» WORK TO COMPLETE
From the line below that contains "This screenshot has height=786, width=1512." to the line that contains "Given: Click the", repeat every line exactly, both ends included, and nothing else.
EXERCISE DATA: Begin
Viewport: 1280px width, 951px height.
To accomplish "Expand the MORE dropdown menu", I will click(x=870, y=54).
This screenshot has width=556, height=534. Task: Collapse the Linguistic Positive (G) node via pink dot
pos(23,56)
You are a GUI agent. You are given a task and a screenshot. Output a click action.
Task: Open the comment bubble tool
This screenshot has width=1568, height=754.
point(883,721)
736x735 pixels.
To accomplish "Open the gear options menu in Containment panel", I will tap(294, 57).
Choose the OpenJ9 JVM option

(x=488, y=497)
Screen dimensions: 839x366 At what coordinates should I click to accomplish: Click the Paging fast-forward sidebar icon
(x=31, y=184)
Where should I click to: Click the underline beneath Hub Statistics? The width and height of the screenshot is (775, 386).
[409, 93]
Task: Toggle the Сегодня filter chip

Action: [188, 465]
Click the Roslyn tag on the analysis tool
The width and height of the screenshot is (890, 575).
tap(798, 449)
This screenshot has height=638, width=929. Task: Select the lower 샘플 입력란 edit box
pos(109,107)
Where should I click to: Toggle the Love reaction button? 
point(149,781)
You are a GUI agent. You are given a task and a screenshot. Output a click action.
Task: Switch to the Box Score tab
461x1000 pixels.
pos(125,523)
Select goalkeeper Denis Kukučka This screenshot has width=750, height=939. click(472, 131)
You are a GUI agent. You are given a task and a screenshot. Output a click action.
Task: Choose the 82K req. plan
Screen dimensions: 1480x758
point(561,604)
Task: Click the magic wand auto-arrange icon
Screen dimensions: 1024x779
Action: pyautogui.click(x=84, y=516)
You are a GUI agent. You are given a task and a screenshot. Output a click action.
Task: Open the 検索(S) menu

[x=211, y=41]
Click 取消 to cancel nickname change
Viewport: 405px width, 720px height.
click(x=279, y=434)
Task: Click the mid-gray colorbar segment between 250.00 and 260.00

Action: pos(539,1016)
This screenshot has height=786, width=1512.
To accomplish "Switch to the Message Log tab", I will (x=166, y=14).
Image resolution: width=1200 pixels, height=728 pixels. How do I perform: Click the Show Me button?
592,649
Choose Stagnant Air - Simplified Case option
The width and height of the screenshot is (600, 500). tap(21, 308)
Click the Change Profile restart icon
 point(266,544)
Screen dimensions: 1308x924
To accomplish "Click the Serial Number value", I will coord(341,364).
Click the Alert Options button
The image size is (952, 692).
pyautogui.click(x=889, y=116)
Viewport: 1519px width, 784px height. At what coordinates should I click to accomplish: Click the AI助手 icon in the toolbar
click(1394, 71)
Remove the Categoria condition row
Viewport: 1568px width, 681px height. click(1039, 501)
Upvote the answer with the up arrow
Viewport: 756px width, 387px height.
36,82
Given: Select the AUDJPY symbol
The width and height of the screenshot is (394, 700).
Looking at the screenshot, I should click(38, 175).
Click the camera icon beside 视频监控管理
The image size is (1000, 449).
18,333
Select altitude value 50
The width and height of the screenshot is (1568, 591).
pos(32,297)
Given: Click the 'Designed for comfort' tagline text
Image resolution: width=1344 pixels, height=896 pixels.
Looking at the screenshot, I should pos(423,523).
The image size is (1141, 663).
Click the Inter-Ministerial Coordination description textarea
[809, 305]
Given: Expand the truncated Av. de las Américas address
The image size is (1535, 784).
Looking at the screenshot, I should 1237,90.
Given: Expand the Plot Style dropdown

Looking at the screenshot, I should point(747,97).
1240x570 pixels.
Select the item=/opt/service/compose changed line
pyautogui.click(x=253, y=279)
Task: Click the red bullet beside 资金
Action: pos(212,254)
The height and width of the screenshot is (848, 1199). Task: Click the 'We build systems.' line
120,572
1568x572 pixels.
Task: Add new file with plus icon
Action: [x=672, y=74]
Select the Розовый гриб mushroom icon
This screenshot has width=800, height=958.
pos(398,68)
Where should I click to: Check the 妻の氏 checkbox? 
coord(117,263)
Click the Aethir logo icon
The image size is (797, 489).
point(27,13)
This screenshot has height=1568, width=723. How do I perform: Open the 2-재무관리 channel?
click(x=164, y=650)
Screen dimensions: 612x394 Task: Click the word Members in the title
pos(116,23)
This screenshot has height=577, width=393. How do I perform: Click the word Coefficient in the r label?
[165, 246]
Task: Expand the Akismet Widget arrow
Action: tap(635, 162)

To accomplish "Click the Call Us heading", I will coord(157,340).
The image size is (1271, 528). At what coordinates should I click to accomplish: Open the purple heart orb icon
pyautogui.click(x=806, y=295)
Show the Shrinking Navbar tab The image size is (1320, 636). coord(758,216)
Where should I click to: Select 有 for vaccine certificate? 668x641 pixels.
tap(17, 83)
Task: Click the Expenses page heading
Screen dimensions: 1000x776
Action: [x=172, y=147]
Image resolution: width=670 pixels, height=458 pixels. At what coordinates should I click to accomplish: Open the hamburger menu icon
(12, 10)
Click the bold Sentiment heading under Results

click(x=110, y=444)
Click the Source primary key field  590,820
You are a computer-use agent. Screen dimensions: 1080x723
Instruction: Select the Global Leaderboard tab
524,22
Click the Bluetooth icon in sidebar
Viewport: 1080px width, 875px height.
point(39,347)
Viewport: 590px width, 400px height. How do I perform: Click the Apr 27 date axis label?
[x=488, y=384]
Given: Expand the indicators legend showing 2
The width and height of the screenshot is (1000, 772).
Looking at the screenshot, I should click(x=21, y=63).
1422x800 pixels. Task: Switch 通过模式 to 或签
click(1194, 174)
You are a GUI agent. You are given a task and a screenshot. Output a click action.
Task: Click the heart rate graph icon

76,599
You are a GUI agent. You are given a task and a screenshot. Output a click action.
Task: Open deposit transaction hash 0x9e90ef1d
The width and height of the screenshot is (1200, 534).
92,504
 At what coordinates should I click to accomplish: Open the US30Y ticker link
EXERCISE DATA: End
» RESULT OF THIS TASK
This screenshot has height=786, width=1512.
To accomplish "Switch to the Message Log tab", I will (x=166, y=14).
Image resolution: width=1200 pixels, height=728 pixels. How do I perform: Click the Show Me button?
592,649
Choose Stagnant Air - Simplified Case option
The width and height of the screenshot is (600, 500). tap(21, 308)
Click the Change Profile restart icon
 point(266,544)
Screen dimensions: 1308x924
To accomplish "Click the Serial Number value", I will coord(341,364).
Click the Alert Options button
The image size is (952, 692).
pyautogui.click(x=889, y=116)
Viewport: 1519px width, 784px height. At what coordinates should I click to accomplish: Click the AI助手 icon in the toolbar
click(1394, 71)
Remove the Categoria condition row
Viewport: 1568px width, 681px height. click(1039, 501)
Upvote the answer with the up arrow
Viewport: 756px width, 387px height.
36,82
Given: Select the AUDJPY symbol
The width and height of the screenshot is (394, 700).
Looking at the screenshot, I should click(38, 175).
Click the camera icon beside 视频监控管理
The image size is (1000, 449).
18,333
Select altitude value 50
The width and height of the screenshot is (1568, 591).
pos(32,297)
Given: Click the 'Designed for comfort' tagline text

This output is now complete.